When I was younger, getting swept off my feet meant alot to me. In fact, this was my #1 criterion when it came to looking for potential soul mates. My daydreams were the stuff of romance novels and I really believed that Mr. Right could take the form of a Fabio. And throughout my 20s I met my fair share of Fabios – sexy men who knew how to talk, confident men who made me feel like Cinderella. The only problem with these types of men was that always the clock struck 12, and always my carriage turned into a pumpkin. Butterflies in the stomach, sweaty palms, heart palpitations – those were quickly doused by a case of the commitment jeebies that typically reared their heads at month 3.
When I was 29 and I imagined my biological clock getting ever more deafening, I began to wonder about the logic of my thinking. My older friend Marisel, a sexy 39 year-old who was calling it quits on her long dating career to marry a quiet computer programmer, said to me, “Cecilia, the fireworks aren’t real. Your mother is right. Stop looking for it or you’ll be alone forever.” I never believed my mother when she told me this. However, hearing it from Marisel, I immediately turned my thoughts to Henry, my oldest friend since kindergarten and my best male friend for the last 10 years.

• [Instructions]
A: Reproduce the passage from the essay on dating, starting at "When I was younger, getting" and ending at "at month 3.".
B: Decide whether each statement agrees with the essay on dating, and answer yes or no with the deciding words quoted from it: (i) Marisel was 39 years old. (ii) The writer had always believed the mother's advice about fireworks. (iii) Henry had been the writer's best male friend for the last 10 years.

• [Information given]
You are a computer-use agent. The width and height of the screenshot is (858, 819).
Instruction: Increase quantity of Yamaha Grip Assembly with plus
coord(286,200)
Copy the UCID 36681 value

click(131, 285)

• [Solutions below]
A:
When I was younger, getting swept off my feet meant alot to me. In fact, this was my #1 criterion when it came to looking for potential soul mates. My daydreams were the stuff of romance novels and I really believed that Mr. Right could take the form of a Fabio. And throughout my 20s I met my fair share of Fabios – sexy men who knew how to talk, confident men who made me feel like Cinderella. The only problem with these types of men was that always the clock struck 12, and always my carriage turned into a pumpkin. Butterflies in the stomach, sweaty palms, heart palpitations – those were quickly doused by a case of the commitment jeebies that typically reared their heads at month 3.

B:
(i) Yes: "a sexy 39 year-old"
(ii) No: "I never believed my mother when she told me this."
(iii) Yes: "my best male friend for the last 10 years"